■ EXERCISE ■
Show each line of the material below that includes the word "This".

▬▬▬

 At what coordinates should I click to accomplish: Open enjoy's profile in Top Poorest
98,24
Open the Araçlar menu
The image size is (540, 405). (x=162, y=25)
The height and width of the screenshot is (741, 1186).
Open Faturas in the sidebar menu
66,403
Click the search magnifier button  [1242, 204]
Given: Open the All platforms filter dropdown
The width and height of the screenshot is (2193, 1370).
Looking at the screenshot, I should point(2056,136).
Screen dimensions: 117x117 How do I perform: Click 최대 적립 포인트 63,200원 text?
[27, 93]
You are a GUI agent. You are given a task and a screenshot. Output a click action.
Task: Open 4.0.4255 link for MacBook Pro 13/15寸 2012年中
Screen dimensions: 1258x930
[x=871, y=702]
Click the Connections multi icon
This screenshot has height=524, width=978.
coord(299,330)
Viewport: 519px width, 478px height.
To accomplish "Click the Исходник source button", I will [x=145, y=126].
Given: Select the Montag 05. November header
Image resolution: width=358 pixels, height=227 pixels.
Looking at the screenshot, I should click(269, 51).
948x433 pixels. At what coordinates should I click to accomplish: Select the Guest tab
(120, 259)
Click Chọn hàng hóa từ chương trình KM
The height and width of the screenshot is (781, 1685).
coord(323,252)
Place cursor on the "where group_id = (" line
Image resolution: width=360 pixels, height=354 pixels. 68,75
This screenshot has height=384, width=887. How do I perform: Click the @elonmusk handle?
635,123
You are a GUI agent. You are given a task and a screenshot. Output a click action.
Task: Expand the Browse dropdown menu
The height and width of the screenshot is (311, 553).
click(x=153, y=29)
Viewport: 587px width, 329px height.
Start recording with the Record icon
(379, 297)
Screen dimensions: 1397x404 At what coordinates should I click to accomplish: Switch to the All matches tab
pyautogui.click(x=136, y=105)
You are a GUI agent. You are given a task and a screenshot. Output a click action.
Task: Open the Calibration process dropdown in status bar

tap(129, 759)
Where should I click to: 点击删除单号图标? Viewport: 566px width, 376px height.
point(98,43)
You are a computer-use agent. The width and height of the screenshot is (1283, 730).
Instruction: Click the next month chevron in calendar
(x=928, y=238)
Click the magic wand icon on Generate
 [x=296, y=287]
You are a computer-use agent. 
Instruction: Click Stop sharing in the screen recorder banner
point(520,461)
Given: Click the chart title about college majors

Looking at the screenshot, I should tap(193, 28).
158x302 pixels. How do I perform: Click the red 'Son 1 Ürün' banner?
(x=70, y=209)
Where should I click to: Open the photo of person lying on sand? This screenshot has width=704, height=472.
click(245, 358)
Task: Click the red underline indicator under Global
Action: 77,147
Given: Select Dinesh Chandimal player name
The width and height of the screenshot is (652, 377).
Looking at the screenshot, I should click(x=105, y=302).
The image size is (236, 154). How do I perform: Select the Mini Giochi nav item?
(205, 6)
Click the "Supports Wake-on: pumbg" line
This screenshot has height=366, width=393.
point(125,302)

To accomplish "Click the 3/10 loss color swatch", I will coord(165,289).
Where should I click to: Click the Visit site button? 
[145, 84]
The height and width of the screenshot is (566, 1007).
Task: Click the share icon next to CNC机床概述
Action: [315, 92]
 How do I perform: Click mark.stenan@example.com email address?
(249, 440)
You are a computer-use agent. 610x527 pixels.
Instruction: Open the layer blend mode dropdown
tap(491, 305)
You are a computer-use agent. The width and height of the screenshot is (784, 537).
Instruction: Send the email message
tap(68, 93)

▬▬▬

■ THE SOLUTION ■
This screenshot has height=524, width=978.
This screenshot has height=384, width=887. How do I perform: Click the @elonmusk handle?
Where should I click to: Open the photo of person lying on sand? This screenshot has width=704, height=472.
This screenshot has height=366, width=393.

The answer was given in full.